Walden by Henry David Thoreau

4/5 stars

What's it about? Thoreau’s treatise on individualism and respect for the natural world originated from his two years of self-sufficiency beside the shores of Walden Pond. A blend of philosophy, memoir, and field guide, Walden urges readers to shed frivolity and experience life at its simplest.

How’d I find it? Though a longtime resident of the TBR list, Thoreau became a pressing read. I borrowed my spouse’s copy for the occasion.

Who will enjoy this book? Rather than who, Walden requires guidance on how to read it: ever so slowly. A chapter a day was the perfect amount to chew at a time. If you liked Jon Krakauer’s Into the Wild, this book will speak to you.

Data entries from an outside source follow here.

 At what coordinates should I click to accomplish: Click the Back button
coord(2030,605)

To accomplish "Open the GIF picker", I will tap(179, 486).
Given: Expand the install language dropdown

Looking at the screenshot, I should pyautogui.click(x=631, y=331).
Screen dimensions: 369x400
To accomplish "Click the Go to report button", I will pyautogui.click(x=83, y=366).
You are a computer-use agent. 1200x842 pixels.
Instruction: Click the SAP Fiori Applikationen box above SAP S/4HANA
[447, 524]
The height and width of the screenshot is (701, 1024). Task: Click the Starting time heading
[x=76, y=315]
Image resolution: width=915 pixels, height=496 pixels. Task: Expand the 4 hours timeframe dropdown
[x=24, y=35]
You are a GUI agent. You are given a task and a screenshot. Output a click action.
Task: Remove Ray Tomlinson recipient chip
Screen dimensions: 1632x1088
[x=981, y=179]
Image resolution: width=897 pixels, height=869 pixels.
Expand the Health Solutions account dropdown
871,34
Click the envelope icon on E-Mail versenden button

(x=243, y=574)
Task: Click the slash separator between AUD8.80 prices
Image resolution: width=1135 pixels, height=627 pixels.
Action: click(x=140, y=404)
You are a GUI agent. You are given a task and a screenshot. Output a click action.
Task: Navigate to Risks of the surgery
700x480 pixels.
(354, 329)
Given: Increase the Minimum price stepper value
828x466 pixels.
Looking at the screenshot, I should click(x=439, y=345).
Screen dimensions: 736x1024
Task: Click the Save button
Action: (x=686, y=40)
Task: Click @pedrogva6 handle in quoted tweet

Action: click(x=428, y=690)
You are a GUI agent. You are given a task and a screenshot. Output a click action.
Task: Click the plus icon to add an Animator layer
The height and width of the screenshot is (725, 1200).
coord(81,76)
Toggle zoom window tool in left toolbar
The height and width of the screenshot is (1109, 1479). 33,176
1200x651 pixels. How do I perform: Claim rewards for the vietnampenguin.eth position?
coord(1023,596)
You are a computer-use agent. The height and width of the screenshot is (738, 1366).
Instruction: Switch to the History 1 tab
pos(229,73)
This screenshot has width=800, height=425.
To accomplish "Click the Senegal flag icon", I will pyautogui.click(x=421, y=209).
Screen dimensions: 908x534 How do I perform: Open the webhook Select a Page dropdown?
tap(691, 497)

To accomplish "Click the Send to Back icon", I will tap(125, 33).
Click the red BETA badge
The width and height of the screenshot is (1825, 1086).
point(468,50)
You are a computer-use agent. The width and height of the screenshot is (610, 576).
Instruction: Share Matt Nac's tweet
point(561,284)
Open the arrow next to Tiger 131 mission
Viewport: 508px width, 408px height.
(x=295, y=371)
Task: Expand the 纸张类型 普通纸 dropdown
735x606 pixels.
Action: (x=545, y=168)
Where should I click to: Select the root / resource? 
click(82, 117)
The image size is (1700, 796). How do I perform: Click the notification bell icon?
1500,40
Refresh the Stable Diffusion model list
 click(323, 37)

What stood out? The questions of truth and resistance in Walden are relevant no matter when you read them, and Thoreau’s descriptions of the flora and fauna he encounters around Concord provide context for his experiment in the woods. A time capsule of 19th-century Americana.

Which line made me feel something? “The winds which passed over my dwelling were such as sweep over the ridges of mountains, bearing the broke strains, or celestial parts only, of terrestrial music. The morning wind forever blows, the poem of creation is uninterrupted, but few are the ears that hear it. Olympus is but the outside of the earth everywhere.”